So I figured out that for silver plated BNC, the best way is to desolder them, ultrasonic clean for a long time and then give a dip in tarn-x, it makes them look decent again. Not polished but shiny and clean and likely very accepting of oil, and basically there is no mechanical work done on it.
However, for the chrome? BNC connectors, I am at a bit of a loss. I saw a post by Robrenz where he used a chrome polish on a hollowed out buff that goes into the BNC port while attached to a rotary tool to do the inner surface.
Just how the hell do I resize or cut a piece of wool? Are there any other methods for this?
I found that using a small buff with chrome polish from the hardware store makes the outside of the connectors look good again, but I have no way to do the inside of the tube, especially with a 75 ohm pin and dielectric blocking the middle.
Do you need to cut these things on a lathe? Is there another method? Unlike silver, I don't think that the ultrasonic will touch the kind of corrosion formed on the chromed BNC connectors, so I don't think my silver plated BNC method is an option, plus since its hard chrome (or is it nickel?), when you use the buff it actually gets nice and reflective again, instead of super silver mate color like the cleaned silver BNC connectors (I don't want to mess with abrasives and thin silver plating anyway since it looks good, someone saw it and said 'thats silver', so I know I did a good job ).
I thought to maybe to try to drill the middle out but for some reason I don't see anything working on a wool pad, and even if that did work, how do you resize the outside diameter?

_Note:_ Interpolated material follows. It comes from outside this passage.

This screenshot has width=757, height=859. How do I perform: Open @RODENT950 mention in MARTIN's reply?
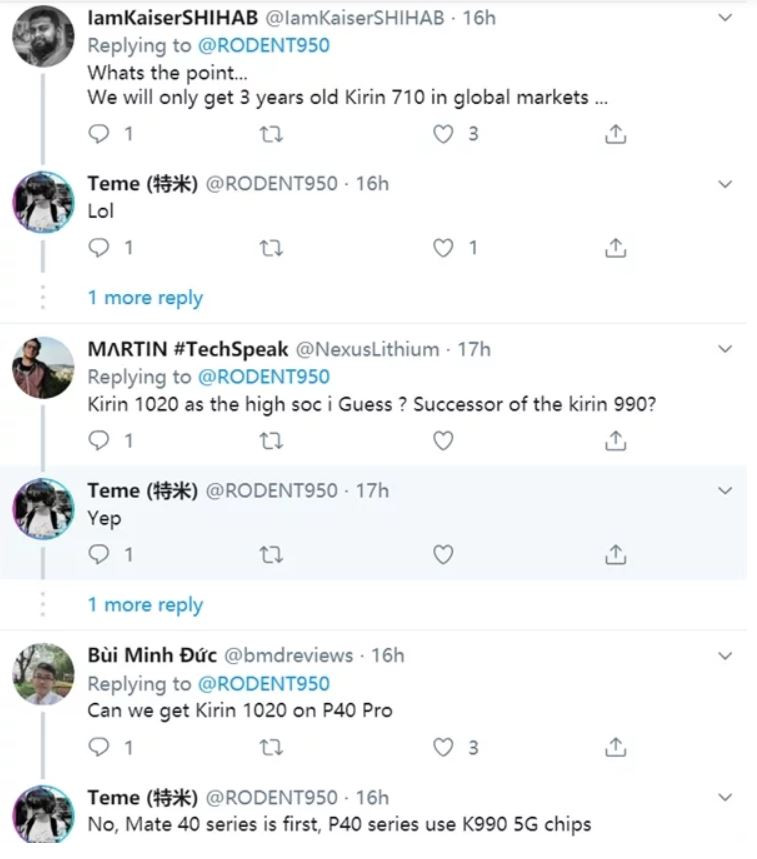tap(264, 377)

I am only working with signals to like <1MHz, so its not going to be a signals issue. Some of them are really dirty with 'spots' of corrosion, not just discoloration, that do go away with slightly heavy polishing action using the chrome polish, so I think I need to use a tool for this.

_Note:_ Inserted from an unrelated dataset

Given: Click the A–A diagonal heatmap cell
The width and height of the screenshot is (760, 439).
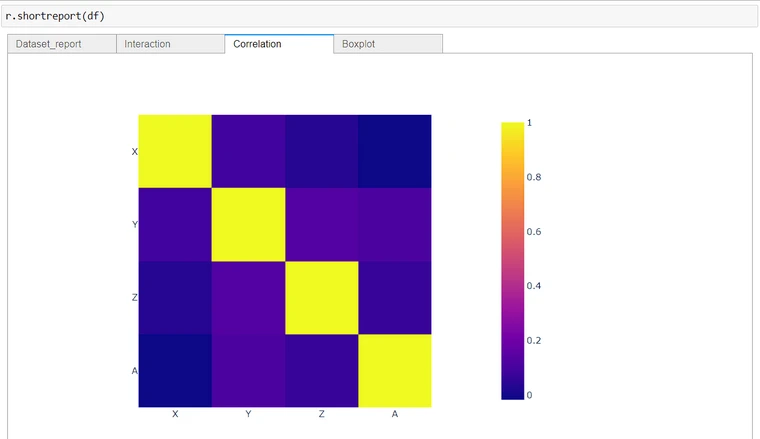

This is the best method I have seen
This is the secret to the super clean BNC insides. I mount a very hard felt cylinder in a Dremel tool running at 5000 rpm. In "manual lathe mode" take an exacto knife and bore a hole in the felt that clears the teflon insulator of the BNC. Also turn down the outside diameter of the felt to be a snug fit into the BNC. This can be a very dangerous thing,

apply all your wood turning skills here. Soft felt won't work, it will fly apart before you get the shape you need.
-robrenz
I want to know, is there a easier way.
The best method I have so far is to use a Q tip and swirl it around inside up to the dielectric pin, then use a micro expensive q-tip from caig to swirl between the dielectric and the inner body, its very slow and wasteful but I foresee a grievous injury from trying to shape a spinning felt with a exacto blade. Looks like more then a few hours of tedious work to do it by hand but I want something that will not result in injury.